Prima dell’arrivo del Fabriano Basket in serie A, alla fine degli anni ’70, la città era sicuramente calciofila. Tutti parlavano e si interessavano di calcio e la Fortitudo rappresentava un riferimento importante nel calcio fabrianese e marchigiano. La domenica pomeriggio lo stadio era molto frequentato dagli appassionati per vedere le gare interne del Fabriano Calcio. Poi, con il Fabriano Basket in serie A, il calcio fabrianese è rimasto a guardare quello che stava accadendo in città e non si è mai dato un vero obiettivo e un’organizzazione, in linea con i cambiamenti generazionali, che sono naturali. Il calcio a Fabriano è rimasto fermo agli anni ’70 e da allora, purtroppo, nessun ragazzino fabrianese è riuscito a coronare il sogno di diventare un calciatore professionista di alto livello. Oggi poi i ragazzini che giocano a calcio sono sempre meno rispetto al passato, non frequentano più la parrocchia ed i giardini per giocare a pallone ma preferiscono rimanere in casa con il cellulare in mano, per cui credo che se non riusciamo a coinvolgerli e a motivarli attraverso lo sport, con programmazioni e organizzazioni qualificate, sarà sempre più difficile trovare ragazzi talentuosi. Il territorio fabrianese poi è anche limitato geograficamente.

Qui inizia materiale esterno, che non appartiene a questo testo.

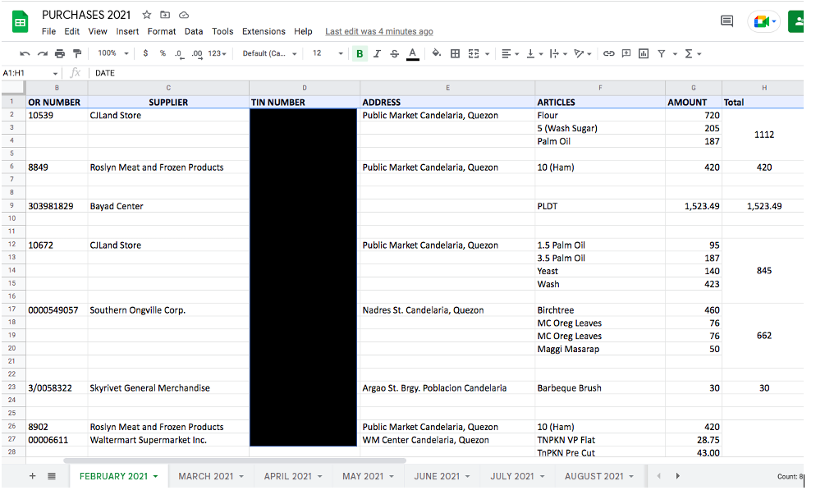Open the text color picker
Viewport: 825px width, 504px height.
pyautogui.click(x=413, y=53)
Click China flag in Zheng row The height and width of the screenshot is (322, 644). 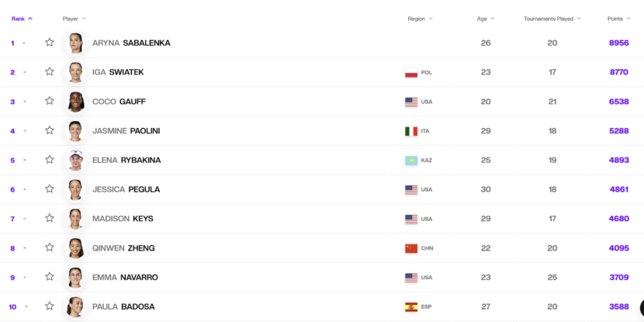[x=411, y=248]
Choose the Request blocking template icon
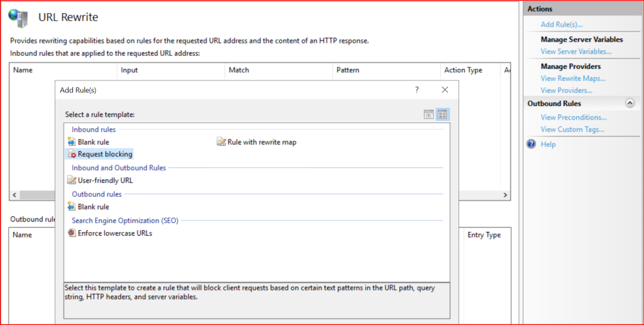Screen dimensions: 644x325 pos(72,154)
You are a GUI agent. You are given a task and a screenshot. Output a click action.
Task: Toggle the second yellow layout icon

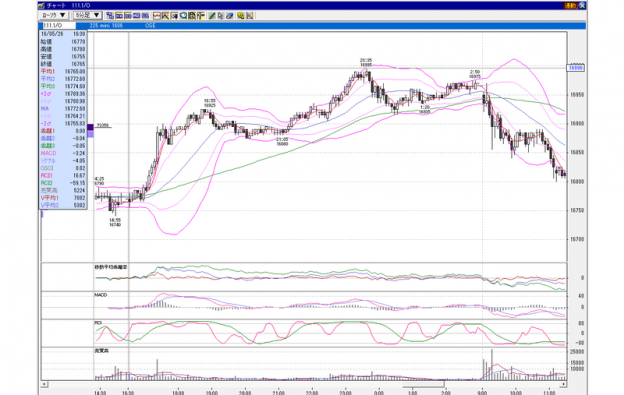[128, 16]

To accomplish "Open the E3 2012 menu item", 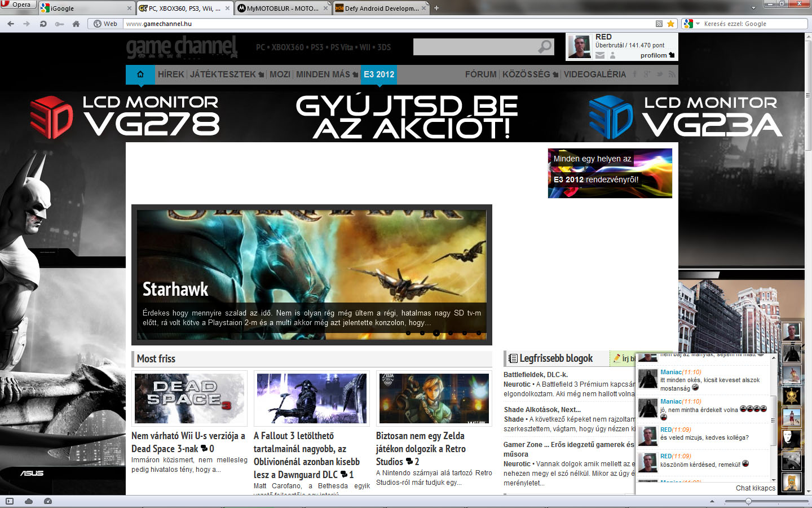I will (378, 74).
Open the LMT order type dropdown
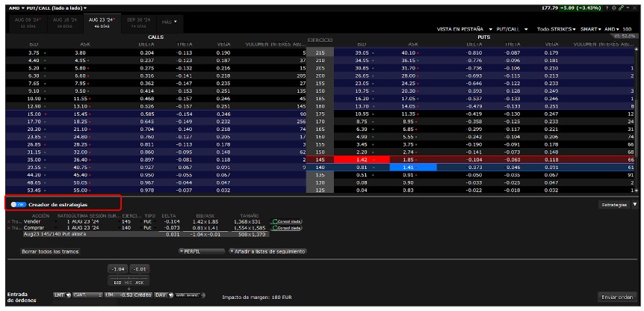 coord(61,296)
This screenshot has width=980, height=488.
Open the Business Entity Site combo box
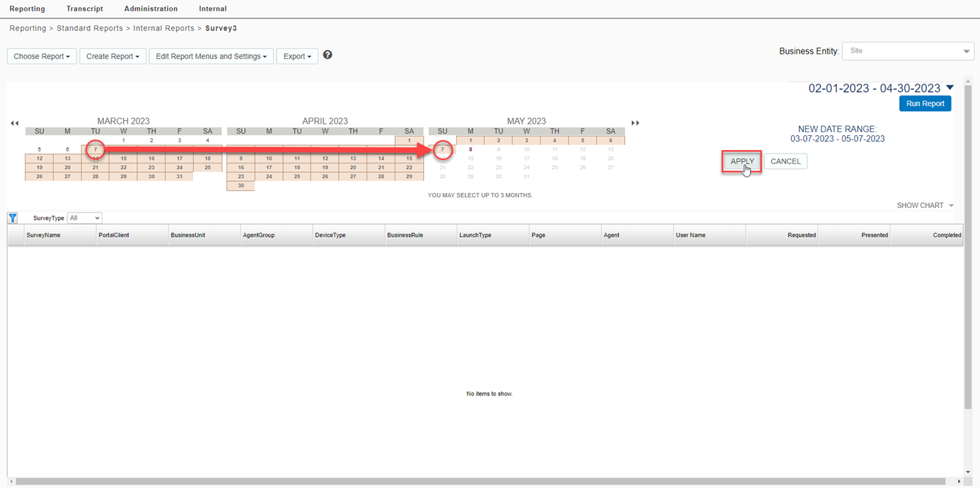click(908, 51)
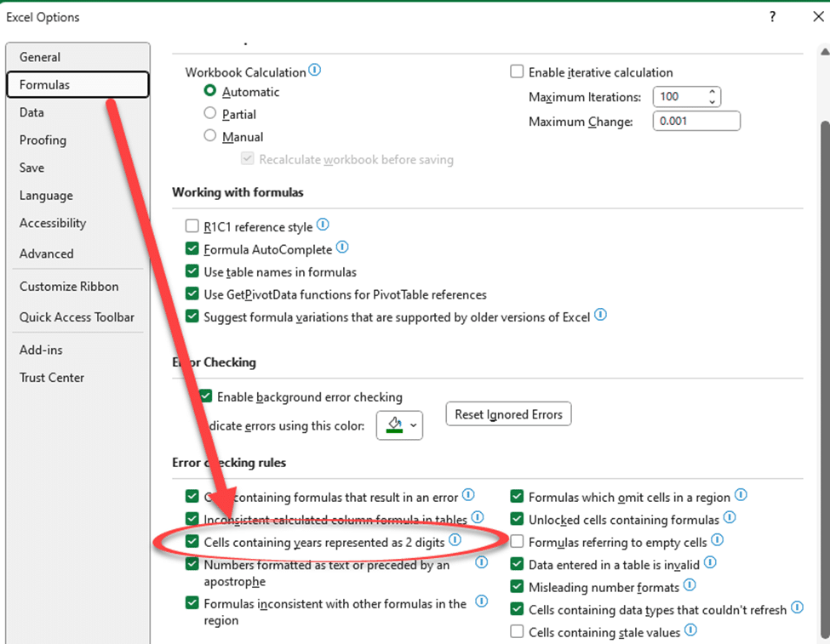
Task: Select the Partial calculation option
Action: [x=210, y=114]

Ripensando ai tuoi esordi, alla tua carriera e oggi a questo importante impegno ancora in serie A, come è cambiato, se è cambiato, Simone Giacchetta?

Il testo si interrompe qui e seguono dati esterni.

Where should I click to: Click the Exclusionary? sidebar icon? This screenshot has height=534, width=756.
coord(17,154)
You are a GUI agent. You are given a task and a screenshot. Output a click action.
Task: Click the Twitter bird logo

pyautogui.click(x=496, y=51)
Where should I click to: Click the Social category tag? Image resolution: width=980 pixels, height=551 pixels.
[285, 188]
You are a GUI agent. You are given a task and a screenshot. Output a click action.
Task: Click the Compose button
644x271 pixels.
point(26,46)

Non credo di essere cambiato nei valori che mi hanno sempre trasmesso i miei genitori ed i miei nonni sin da piccolo, piuttosto ho avuto una formazione diversa da quella di un ragazzo che nasce e cresce in un paese dell’entroterra. Il calcio mi ha dato la possibilità di crescere, di confrontarmi con molte persone e fare tantissime esperienze, non solo sportive. Lo sport ti regala tante gioie ma ti mette a dura prova, ti motiva, ti delude, ti illude ma ti offre ancora la possibilità di farcela. Sono tanti i sentimenti che si provano quotidianamente nello sport a livello professionistico, difficilmente si possono condividere in una vita “normale”, più tranquilla e serena.

Dovessi dare un consiglio ai giovani che desiderano realizzare il loro sogno nel mondo del calcio, in base alla tua esperienza, cosa gli diresti?

Inseguite i vostri sogni attraverso le capacità, le motivazioni ed il sorriso, che non dovrà mai mancare, altrimenti vinceranno sempre la difficoltà e l’incertezza. La mia esperienza di vita mi ha insegnato questo.